Ritorna, a grande richiesta, il teatro in foyer al Nuovo Sanità: sabato 6 e domenica 7 giugno va in scena “La terza comunione” di Mario Gelardi, con Carlo Caracciolo, Luigi Credendino e Ciro Pellegrino, per la regia dello stesso Gelardi.
Lo spettacolo, che è un anticipo della stagione estiva del Sanità, intende proseguire il progetto di portare il teatro nei luoghi naturalmente congeniali ai racconti scenici proposti. Così dopo “Do not disturb”, che trasforma le stanze d’albergo in palcoscenici naturali, Gelardi utilizza uno degli altari della Chiesa dell’Immacolata e San Vincenzo (dove oggi sorge appunto il Nuovo Teatro Sanità) come spazio scenico ad hoc per il suo ultimo lavoro. Solo 35 spettatori a sera potranno perciò assistere alla messinscena che, utilizzando una parte della struttura del teatro, ne recupera artisticamente l’uso e la funzione originaria.
“La terza comunione” descrive un mondo che forse resiste solo nei ricordi dei nostri genitori o di noi da bambini e, come relitto di un’umanità superata, forse in qualche paese del profondo Sud. Si tratta della voce ancestrale di quella comunità di donne che una volta affollava le chiese. Unite come un solo popolo, una sola entità, il gruppo di donne che dicevano il rosario, come una nenia cantilenante o che cantavano le canzoni sacre, è un’immagine indelebile nella memoria di ognuno. Ed è un’immagine che resiste al tempo, basta gettare uno sguardo distratto tra i banchi di una chiesa prima che cominci qualsiasi celebrazione.
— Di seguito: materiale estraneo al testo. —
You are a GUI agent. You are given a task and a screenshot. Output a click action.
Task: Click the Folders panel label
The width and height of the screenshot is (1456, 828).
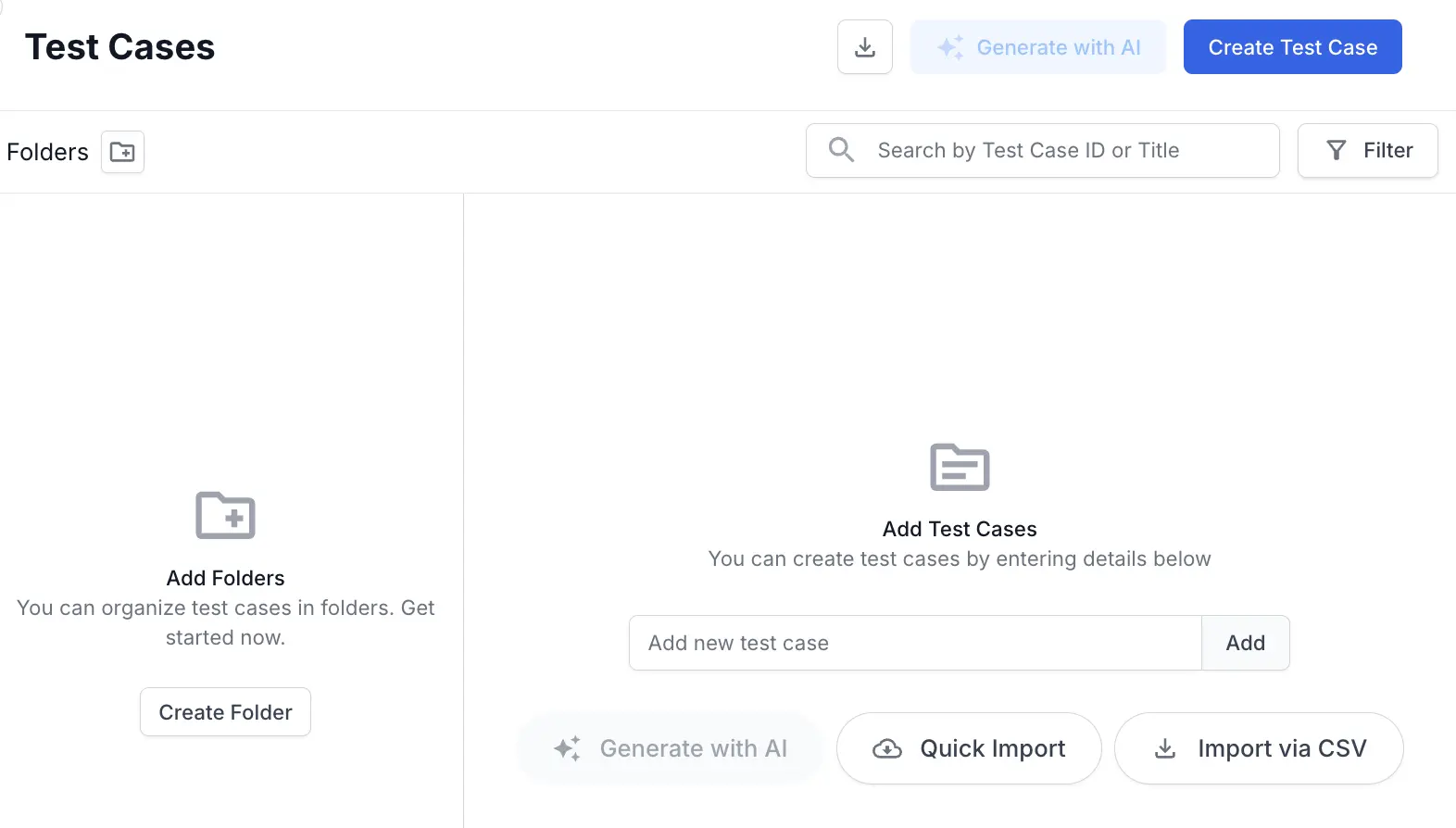47,152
Mario Gelardi cerca di ricreare questo mondo unendo le donne come in un’unica voce, un unico pensiero, che poi può dividersi in due, tre, quattro, infinite voci. Il testo è insieme monologo e dialogo. La preghiera qui si fa rito teatrale.
A questo proposito racconta l’autore e regista dello spettacolo: «Ho creato una storia decisamente sopra le righe, paradossale: l’impossibilità di una bambina di ricevere la prima comunione, la sua difficoltà ad ingoiare l’ostia, il corpo sacro di Cristo viene rigettato dal corpo altrettanto sacro di un’anima candida e innocente». Attorno a questa vicenda che appare al nucleo comunitario, parrocchiale e umano, come simbolicamente negativa, si crea un mondo fatto di voci, di pettegolezzi, di frasi masticate e non dette, di parole sputate di nascosto, che determinerà lo svolgersi della vicenda: la parola si fa azione come nella preghiera e lo sguardo, la visione di chi assiste alla celebrazione del sacramento, si amplifica. Le parole si fanno preghiera che uccide, preghiera sbagliata, ostinata, musica mortale.